Summarize the article about a C# file diff competition entry in two sentences.

Document segment ▸

* start *

Introduction
This is my C# entry to the Code Lean and Mean Competition. The idea of the contest is basically to create the leanest and meanest file diff program that can show the differences of Grid1.html and Grid2.html, running as fast as possible and using the least amount of memory.
I have also submitted an entry for the C++ version, called MeanFileCompare. I found the C# version much more challenging because it seems like no matter what you do, a ton of memory is allocated. My intentions were to use the least amount of memory possible and get a fast time. I will explain more of my memory optimizations further down in the article.
Using my techniques, I was able to get diff times for a first time run in the 30 to 50 ms time ranges, and of 4 to 10 ms running a second time after all the JITting has taken place.

* end *

Material shown ▸
* start *

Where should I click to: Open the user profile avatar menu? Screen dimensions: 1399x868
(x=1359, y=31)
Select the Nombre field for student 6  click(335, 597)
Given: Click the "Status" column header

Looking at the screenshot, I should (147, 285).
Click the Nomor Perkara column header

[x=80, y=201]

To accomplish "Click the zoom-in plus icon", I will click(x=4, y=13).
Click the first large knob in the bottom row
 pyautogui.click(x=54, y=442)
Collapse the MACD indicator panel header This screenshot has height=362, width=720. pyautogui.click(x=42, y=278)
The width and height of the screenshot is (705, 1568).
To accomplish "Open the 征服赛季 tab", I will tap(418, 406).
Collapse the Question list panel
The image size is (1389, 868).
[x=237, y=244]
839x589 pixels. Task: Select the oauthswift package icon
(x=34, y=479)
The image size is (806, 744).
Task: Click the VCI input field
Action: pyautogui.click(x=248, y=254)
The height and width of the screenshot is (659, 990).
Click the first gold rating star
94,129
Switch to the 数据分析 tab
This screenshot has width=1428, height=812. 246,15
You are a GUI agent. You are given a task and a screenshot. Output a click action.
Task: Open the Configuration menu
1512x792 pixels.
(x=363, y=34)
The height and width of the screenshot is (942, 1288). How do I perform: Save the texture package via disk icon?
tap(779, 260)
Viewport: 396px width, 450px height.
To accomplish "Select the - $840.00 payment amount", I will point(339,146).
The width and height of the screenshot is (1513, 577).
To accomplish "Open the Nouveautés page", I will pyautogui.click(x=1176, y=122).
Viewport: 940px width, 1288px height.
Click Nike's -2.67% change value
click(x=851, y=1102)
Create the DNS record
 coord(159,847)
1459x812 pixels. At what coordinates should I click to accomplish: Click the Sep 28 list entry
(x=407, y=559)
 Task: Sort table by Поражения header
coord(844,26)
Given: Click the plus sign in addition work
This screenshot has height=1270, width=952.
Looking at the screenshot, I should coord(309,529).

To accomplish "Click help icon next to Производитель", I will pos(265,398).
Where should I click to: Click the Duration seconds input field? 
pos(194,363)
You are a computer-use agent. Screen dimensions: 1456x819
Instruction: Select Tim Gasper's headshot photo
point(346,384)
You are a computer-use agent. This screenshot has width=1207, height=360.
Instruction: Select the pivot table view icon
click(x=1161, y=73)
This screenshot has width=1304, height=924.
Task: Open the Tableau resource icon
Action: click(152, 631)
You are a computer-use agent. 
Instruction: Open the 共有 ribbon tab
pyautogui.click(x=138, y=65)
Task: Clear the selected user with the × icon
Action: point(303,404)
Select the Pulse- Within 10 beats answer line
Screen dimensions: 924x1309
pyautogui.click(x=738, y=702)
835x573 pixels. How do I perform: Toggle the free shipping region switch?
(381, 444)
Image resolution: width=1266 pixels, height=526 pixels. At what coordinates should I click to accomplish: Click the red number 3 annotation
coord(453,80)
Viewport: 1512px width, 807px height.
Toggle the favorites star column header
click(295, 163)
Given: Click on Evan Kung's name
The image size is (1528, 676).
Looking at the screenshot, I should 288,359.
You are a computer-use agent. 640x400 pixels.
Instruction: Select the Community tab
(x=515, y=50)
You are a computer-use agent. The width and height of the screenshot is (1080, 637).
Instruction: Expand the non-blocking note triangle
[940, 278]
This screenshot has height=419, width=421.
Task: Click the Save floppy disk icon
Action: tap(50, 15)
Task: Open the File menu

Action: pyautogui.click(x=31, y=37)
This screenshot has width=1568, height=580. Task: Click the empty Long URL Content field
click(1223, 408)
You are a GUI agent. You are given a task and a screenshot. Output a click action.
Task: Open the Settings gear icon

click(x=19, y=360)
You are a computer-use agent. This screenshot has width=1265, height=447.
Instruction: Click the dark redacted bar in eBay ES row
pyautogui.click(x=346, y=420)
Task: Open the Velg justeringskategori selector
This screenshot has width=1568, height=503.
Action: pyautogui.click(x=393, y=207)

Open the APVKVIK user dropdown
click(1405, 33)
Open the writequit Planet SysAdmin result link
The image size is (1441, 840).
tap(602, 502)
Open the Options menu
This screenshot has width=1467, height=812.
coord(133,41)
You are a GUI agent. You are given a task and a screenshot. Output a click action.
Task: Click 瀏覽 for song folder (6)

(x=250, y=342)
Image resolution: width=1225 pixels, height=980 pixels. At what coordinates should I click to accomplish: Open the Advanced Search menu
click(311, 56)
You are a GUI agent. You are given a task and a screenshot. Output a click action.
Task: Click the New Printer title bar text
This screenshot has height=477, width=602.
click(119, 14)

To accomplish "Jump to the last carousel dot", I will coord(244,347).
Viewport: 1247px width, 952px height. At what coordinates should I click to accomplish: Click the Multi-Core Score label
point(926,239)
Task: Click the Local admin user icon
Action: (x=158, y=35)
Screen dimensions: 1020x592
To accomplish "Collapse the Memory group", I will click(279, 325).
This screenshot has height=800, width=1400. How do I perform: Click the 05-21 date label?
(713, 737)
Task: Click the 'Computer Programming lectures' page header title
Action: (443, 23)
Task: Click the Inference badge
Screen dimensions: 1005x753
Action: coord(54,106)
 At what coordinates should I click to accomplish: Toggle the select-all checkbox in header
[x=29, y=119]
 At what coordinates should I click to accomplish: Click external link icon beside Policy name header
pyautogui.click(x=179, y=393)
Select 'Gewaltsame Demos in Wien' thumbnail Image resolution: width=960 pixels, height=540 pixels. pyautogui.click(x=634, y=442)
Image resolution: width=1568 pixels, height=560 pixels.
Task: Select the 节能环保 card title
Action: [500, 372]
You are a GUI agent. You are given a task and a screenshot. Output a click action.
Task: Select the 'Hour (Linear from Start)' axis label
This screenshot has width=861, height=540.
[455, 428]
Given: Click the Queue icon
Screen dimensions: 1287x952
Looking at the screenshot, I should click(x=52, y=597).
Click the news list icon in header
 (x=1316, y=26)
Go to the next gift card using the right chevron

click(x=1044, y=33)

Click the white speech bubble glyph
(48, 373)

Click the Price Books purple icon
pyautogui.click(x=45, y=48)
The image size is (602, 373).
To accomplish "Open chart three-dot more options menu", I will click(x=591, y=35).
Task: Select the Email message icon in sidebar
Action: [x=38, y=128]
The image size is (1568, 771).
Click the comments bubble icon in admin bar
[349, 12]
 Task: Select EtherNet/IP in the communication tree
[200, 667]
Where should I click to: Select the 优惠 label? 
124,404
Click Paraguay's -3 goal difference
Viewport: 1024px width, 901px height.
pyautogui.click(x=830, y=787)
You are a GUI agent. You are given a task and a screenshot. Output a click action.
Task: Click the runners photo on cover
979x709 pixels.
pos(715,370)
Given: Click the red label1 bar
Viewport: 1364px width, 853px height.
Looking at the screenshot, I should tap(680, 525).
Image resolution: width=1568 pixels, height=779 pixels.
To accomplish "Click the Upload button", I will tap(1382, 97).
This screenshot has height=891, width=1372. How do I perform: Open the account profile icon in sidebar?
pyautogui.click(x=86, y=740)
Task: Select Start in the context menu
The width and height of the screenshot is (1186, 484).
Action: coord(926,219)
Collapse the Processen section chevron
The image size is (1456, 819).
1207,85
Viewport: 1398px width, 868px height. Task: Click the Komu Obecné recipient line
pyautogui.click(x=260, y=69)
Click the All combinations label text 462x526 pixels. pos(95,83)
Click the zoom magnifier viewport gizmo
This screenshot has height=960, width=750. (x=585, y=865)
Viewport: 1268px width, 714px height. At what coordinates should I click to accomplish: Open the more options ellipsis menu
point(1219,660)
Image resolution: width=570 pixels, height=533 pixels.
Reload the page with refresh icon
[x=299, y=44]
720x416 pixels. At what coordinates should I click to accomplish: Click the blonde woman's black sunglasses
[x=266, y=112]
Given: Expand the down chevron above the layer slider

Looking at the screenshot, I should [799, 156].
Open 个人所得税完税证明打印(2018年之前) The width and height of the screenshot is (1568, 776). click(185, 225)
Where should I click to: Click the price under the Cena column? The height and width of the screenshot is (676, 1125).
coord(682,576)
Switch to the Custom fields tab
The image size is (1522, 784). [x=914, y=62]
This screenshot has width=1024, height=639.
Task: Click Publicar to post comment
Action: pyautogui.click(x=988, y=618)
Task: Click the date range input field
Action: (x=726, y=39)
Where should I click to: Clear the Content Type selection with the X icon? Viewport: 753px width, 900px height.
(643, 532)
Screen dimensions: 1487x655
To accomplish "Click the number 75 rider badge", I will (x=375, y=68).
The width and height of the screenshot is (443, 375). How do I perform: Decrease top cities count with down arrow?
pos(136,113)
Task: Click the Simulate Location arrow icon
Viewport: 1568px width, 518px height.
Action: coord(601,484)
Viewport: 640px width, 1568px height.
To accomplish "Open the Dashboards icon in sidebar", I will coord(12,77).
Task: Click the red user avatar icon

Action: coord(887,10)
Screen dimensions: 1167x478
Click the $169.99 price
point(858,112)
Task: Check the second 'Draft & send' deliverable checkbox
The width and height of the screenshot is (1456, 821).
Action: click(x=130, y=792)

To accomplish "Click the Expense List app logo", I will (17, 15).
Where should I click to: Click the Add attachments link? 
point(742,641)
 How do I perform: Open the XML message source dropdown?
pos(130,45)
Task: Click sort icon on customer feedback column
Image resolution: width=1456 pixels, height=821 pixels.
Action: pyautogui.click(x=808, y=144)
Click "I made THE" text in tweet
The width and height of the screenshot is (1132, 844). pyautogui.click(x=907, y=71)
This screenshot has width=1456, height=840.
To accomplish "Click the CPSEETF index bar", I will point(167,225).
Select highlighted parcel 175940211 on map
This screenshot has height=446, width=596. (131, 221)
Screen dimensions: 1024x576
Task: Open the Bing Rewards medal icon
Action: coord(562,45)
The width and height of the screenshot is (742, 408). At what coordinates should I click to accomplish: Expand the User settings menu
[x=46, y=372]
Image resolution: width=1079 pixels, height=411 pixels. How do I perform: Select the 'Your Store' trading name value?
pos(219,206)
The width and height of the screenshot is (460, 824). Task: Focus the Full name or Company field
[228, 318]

* end *

Written response ▸ The article presents a C# entry to the Code Lean and Mean Competition, which calls for a file diff program that shows the differences between Grid1.html and Grid2.html as fast as possible while using the least memory. The writer, who also entered a C++ version called MeanFileCompare, found C# harder because it allocates so much memory, but still reached diff times of 30 to 50 ms on a first run and 4 to 10 ms on a second run after JITting.